Cells were stained with a selective turn-on fluorescence sensor probe. Representative images of labile iron levels in cells are shown in a. The scale bar at the bottom left represents 200 µm in Fig. 6a. Representative images indicating MSR fluorescence are shown in b. Scale bar at the bottom right represents 50 µm in Fig. 6b. The bar graph denoting levels of mitochondrial ROS by MSR staining is shown in c. Representative images of colonies in which cells were pre-treated with mitoTEMPO are shown in d and a bar graph showing survival fraction is shown in e. Data are presented as mean ± SEM. (n = 3), and three such independent experiments were carried out. * Represents comparison with control such that **P < 0.01 and ****P < 0.0001. Similarly, # represents comparison with the 4 Gy group and ^###P < 0.001. $Represents comparison with any other group and ^$$P < 0.01, ^$$$P < 0.001 and ^$$$$P < 0.0001.

Fig. 7. Role of Nrf-2 in ferroptosis mediated radiosensitization.

Representative images of labile iron levels in cells along with the Nrf-2 Overexpression group are shown in a. The scale bar at the bottom left represents 200 µm in a. The bar graph showing levels of mitochondrial ROS by MSR is shown in b. Ratio of red to green fluorescence is shown in c. Cells treated as above were cultured for two weeks for colony formation. Representative images of colonies are shown in d. A bar graph denoting the survival fraction is shown in e. Data are presented as mean ± SEM. (n = 3), and three such independent experiments were carried out. Mice implanted with A549 cells were administered with vehicle or clobetasol propionate followed by exposure to radiation or left unirradiated. The bar graph of tumor volume on Day 21 is shown in f. Data are presented as mean ± SEM for a total of nine animals (n = 9) pooled from two independent experiments. Nrf-2 overexpression is denoted by Nrf-2 OE. * Represents comparison with control such that *P < 0.05, **P < 0.01, ***P < 0.001 and ****P 0.0001. Similarly, # represents comparison with the 4 Gy group and ^#P < 0.05 and ^###P < 0.001. $ Represents comparison with any other group and ^$P < 0.05, ^$$P < 0.01, and ^$$$$P < 0.0001.

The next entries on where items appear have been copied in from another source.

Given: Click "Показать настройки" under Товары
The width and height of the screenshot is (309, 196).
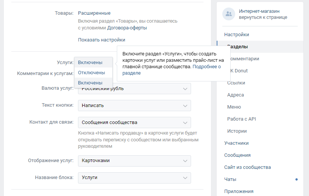Looking at the screenshot, I should [101, 40].
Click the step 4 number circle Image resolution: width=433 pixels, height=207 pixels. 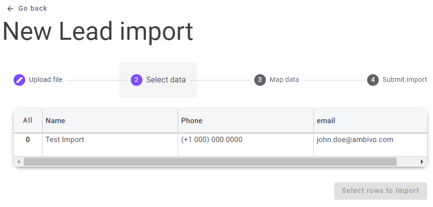click(x=372, y=80)
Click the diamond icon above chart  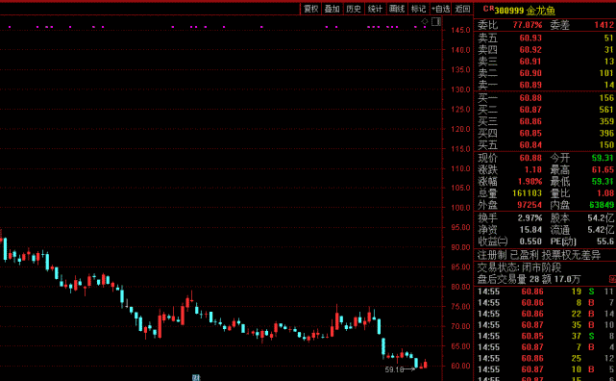425,21
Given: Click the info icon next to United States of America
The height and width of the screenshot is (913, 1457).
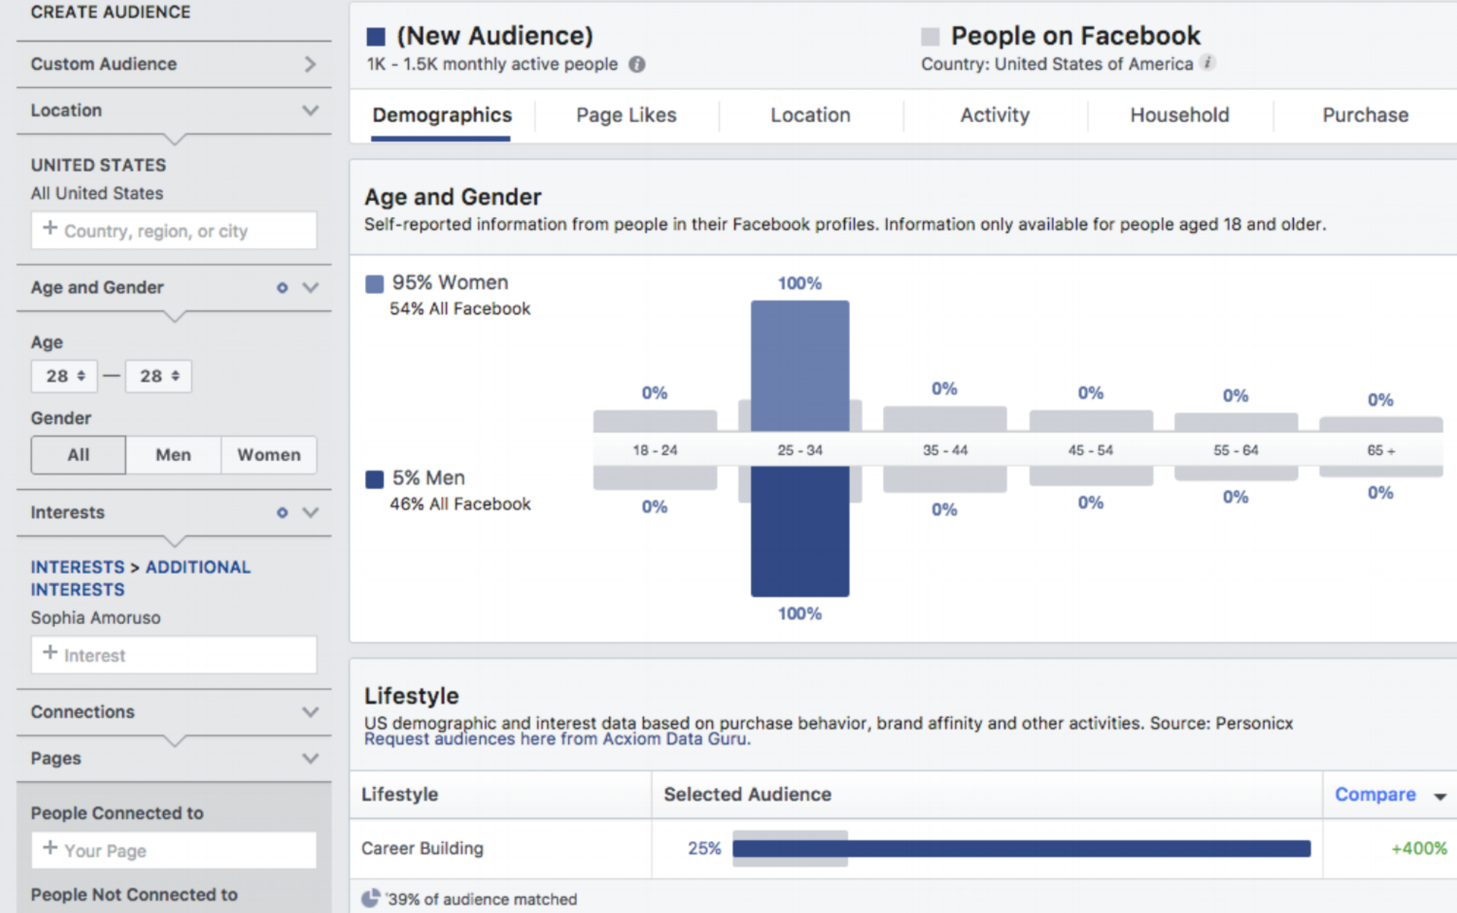Looking at the screenshot, I should pyautogui.click(x=1207, y=63).
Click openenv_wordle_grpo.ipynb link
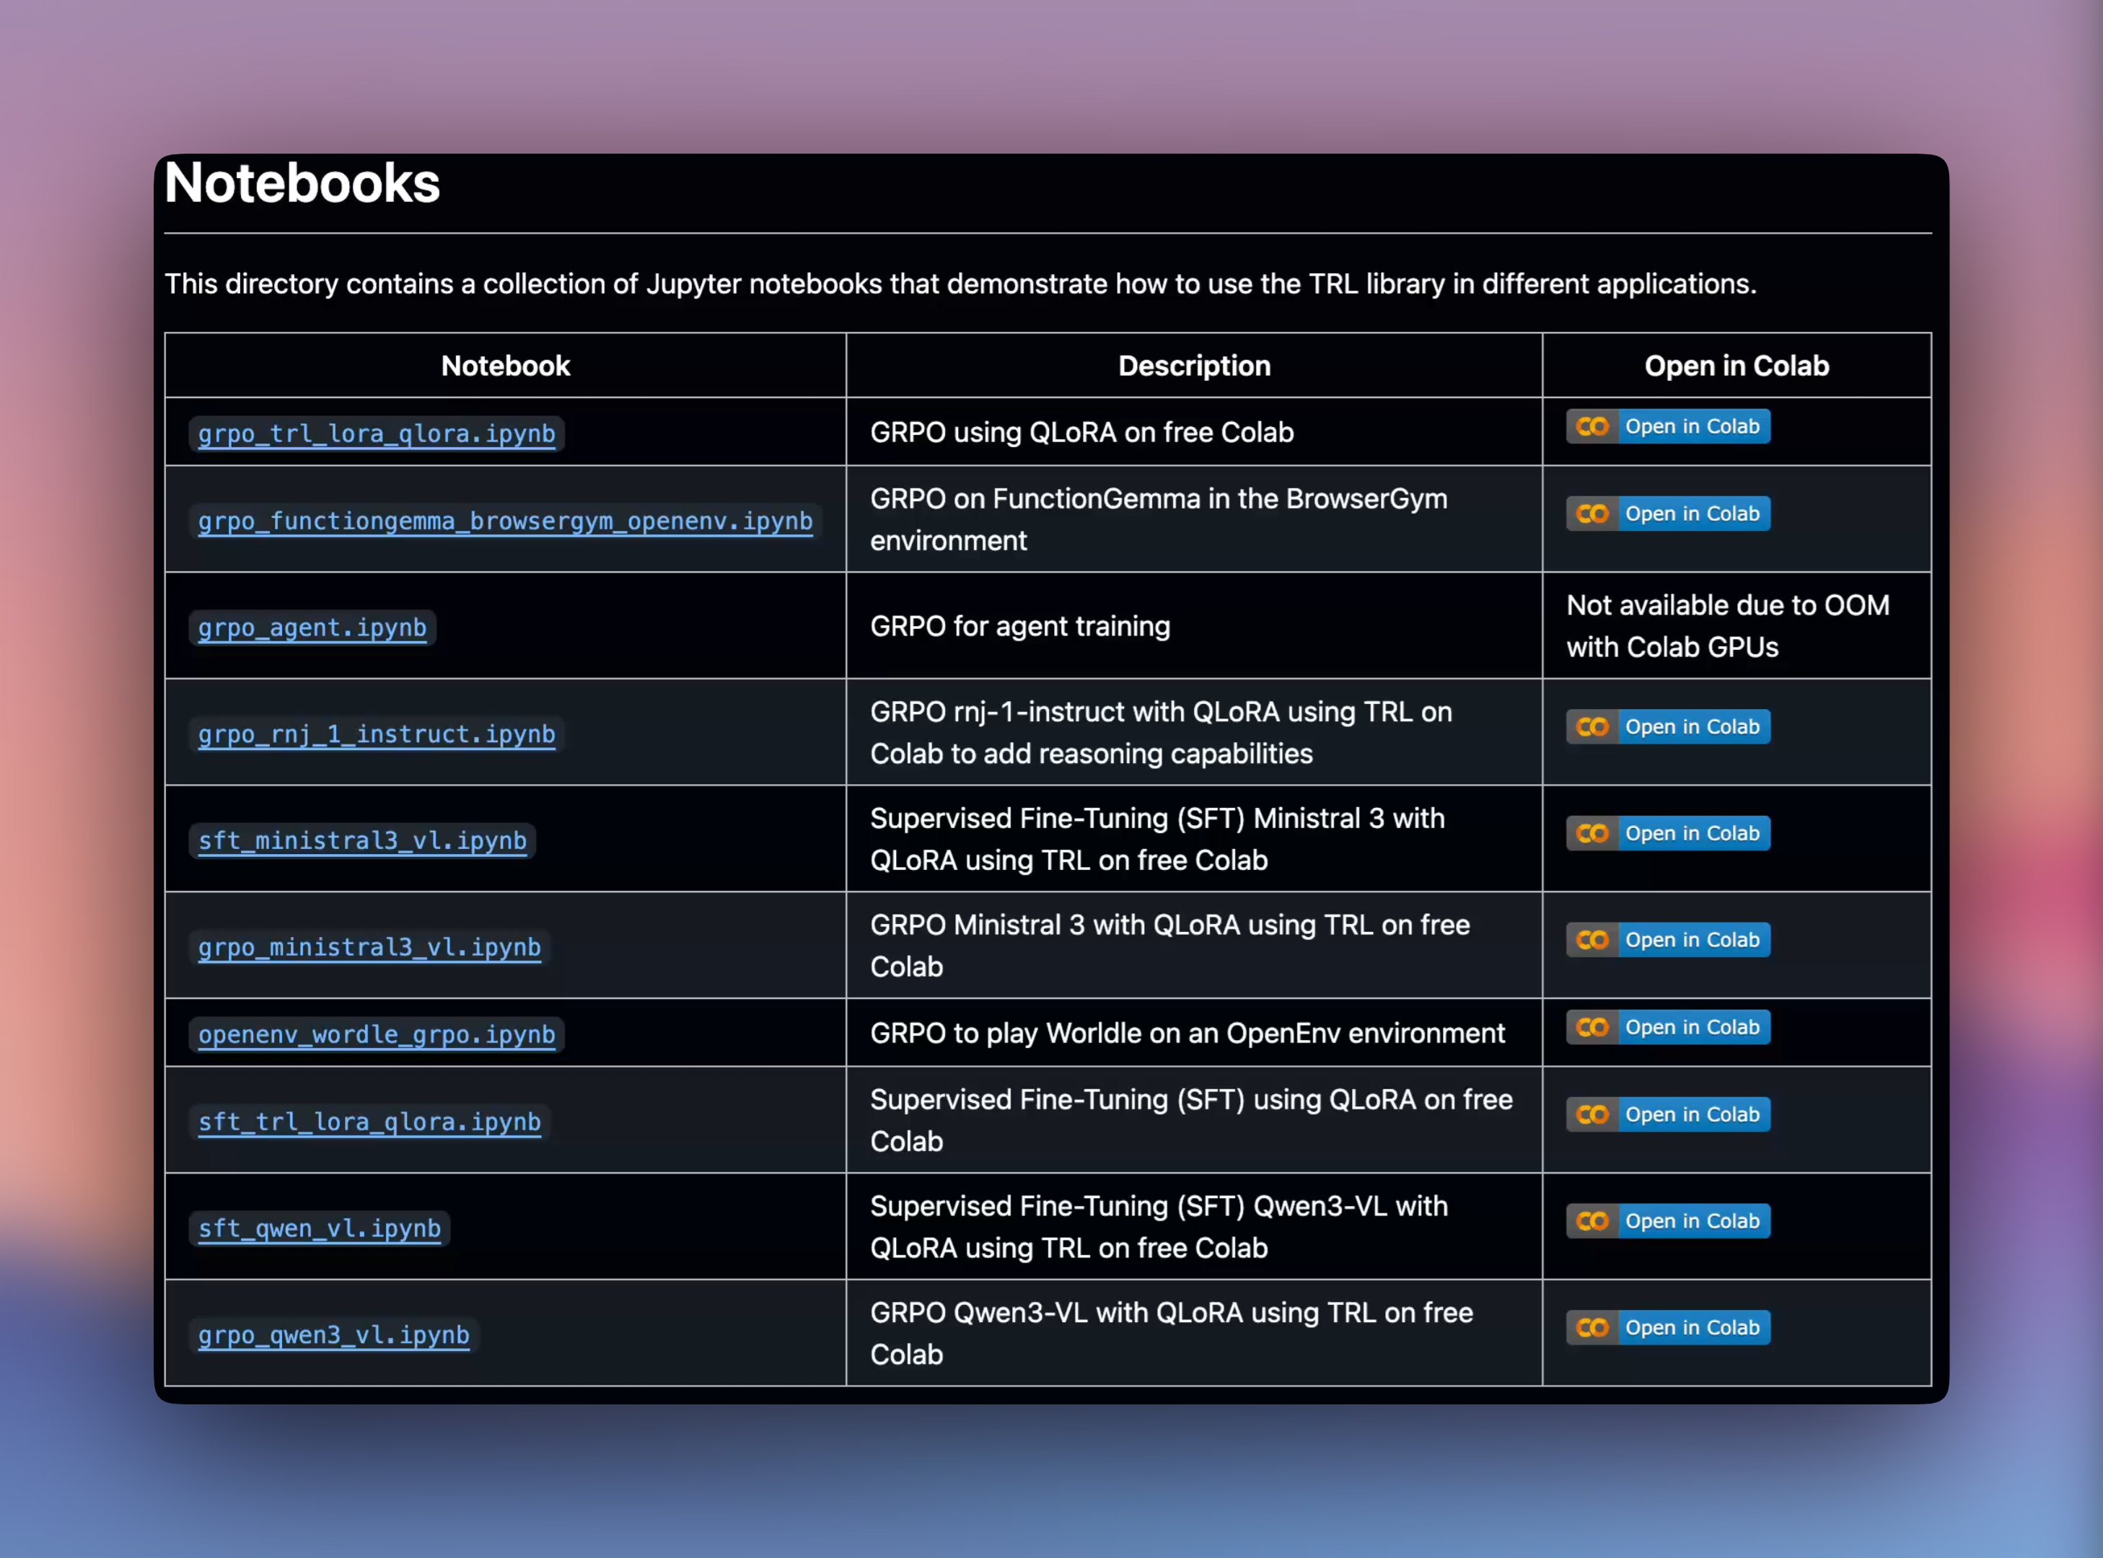 (x=376, y=1035)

Scheme 1. Clobetasol propionate induces radiosensitization of human lung cancer cells via ferroptosis.

In combination with radiation, CP showed enhanced iron release, mitochondrial ROS, and lipid peroxidation, indicating ferroptosis induction. Further, iron chelation, inhibition of lipid peroxidation or scavenging mitochondrial ROS prevented CP-mediated radiosensitization. Interestingly, Nrf-2 overexpressing A549 cells were refractory to CP-mediated ferroptosis induction and radiosensitization.